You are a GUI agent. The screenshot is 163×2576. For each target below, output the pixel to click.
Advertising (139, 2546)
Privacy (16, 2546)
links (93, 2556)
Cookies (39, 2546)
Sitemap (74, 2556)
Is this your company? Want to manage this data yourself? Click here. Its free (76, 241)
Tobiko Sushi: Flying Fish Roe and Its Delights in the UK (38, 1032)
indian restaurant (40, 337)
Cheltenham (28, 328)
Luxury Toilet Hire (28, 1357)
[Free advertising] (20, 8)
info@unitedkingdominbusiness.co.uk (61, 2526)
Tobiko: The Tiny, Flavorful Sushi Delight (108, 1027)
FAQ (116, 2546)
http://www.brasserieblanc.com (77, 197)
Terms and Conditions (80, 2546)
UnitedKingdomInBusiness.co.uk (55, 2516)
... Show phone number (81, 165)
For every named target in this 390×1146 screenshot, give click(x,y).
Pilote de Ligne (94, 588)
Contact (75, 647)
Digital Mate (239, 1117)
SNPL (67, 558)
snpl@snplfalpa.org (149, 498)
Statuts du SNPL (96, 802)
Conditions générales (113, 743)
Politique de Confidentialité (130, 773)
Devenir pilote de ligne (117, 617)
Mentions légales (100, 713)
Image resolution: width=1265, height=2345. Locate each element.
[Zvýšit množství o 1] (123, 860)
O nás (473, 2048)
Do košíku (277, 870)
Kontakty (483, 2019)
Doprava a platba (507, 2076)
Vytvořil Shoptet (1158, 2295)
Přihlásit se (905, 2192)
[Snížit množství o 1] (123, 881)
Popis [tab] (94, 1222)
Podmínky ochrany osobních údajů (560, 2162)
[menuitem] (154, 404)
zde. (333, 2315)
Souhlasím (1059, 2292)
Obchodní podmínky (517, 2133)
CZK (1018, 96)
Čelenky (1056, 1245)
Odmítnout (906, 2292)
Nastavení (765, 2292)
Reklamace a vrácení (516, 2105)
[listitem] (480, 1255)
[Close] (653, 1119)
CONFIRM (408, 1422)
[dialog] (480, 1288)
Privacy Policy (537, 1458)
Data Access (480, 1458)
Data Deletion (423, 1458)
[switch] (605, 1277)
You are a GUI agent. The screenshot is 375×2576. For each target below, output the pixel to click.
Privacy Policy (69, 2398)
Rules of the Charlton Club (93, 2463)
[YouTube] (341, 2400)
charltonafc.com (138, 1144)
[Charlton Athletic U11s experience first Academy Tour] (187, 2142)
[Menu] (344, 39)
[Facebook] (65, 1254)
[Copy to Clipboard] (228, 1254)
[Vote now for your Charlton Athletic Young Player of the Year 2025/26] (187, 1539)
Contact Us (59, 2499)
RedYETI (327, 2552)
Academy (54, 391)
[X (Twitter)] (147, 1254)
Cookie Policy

- **PROBLEM**:
The reply should consist of the full listing, copied exactly.

- **TASK OUTPUT**:
You are a GUI agent. The screenshot is 163×2576. For each target below, output the pixel to click.
Advertising (139, 2546)
Privacy (16, 2546)
links (93, 2556)
Cookies (39, 2546)
Sitemap (74, 2556)
Is this your company? Want to manage this data yourself? Click here. Its free (76, 241)
Tobiko Sushi: Flying Fish Roe and Its Delights in the UK (38, 1032)
indian restaurant (40, 337)
Cheltenham (28, 328)
Luxury Toilet Hire (28, 1357)
[Free advertising] (20, 8)
info@unitedkingdominbusiness.co.uk (61, 2526)
Tobiko: The Tiny, Flavorful Sushi Delight (108, 1027)
FAQ (116, 2546)
http://www.brasserieblanc.com (77, 197)
Terms and Conditions (80, 2546)
UnitedKingdomInBusiness.co.uk (55, 2516)
... Show phone number (81, 165)
For every named target in this 390×1146 screenshot, give click(x,y).
Pilote de Ligne (94, 588)
Contact (75, 647)
Digital Mate (239, 1117)
SNPL (67, 558)
snpl@snplfalpa.org (149, 498)
Statuts du SNPL (96, 802)
Conditions générales (113, 743)
Politique de Confidentialité (130, 773)
Devenir pilote de ligne (117, 617)
Mentions légales (100, 713)
Image resolution: width=1265, height=2345. Locate each element.
[Zvýšit množství o 1] (123, 860)
O nás (473, 2048)
Do košíku (277, 870)
Kontakty (483, 2019)
Doprava a platba (507, 2076)
Vytvořil Shoptet (1158, 2295)
Přihlásit se (905, 2192)
[Snížit množství o 1] (123, 881)
Popis [tab] (94, 1222)
Podmínky ochrany osobních údajů (560, 2162)
[menuitem] (154, 404)
zde. (333, 2315)
Souhlasím (1059, 2292)
Obchodní podmínky (517, 2133)
CZK (1018, 96)
Čelenky (1056, 1245)
Odmítnout (906, 2292)
Nastavení (765, 2292)
Reklamace a vrácení (516, 2105)
[listitem] (480, 1255)
[Close] (653, 1119)
CONFIRM (408, 1422)
[dialog] (480, 1288)
Privacy Policy (537, 1458)
Data Access (480, 1458)
Data Deletion (423, 1458)
[switch] (605, 1277)
You are a GUI agent. The screenshot is 375×2576. For each target below, output the pixel to click.
Privacy Policy (69, 2398)
Rules of the Charlton Club (93, 2463)
[YouTube] (341, 2400)
charltonafc.com (138, 1144)
[Charlton Athletic U11s experience first Academy Tour] (187, 2142)
[Menu] (344, 39)
[Facebook] (65, 1254)
[Copy to Clipboard] (228, 1254)
[Vote now for your Charlton Athletic Young Player of the Year 2025/26] (187, 1539)
Contact Us (59, 2499)
RedYETI (327, 2552)
Academy (54, 391)
[X (Twitter)] (147, 1254)
Cookie Policy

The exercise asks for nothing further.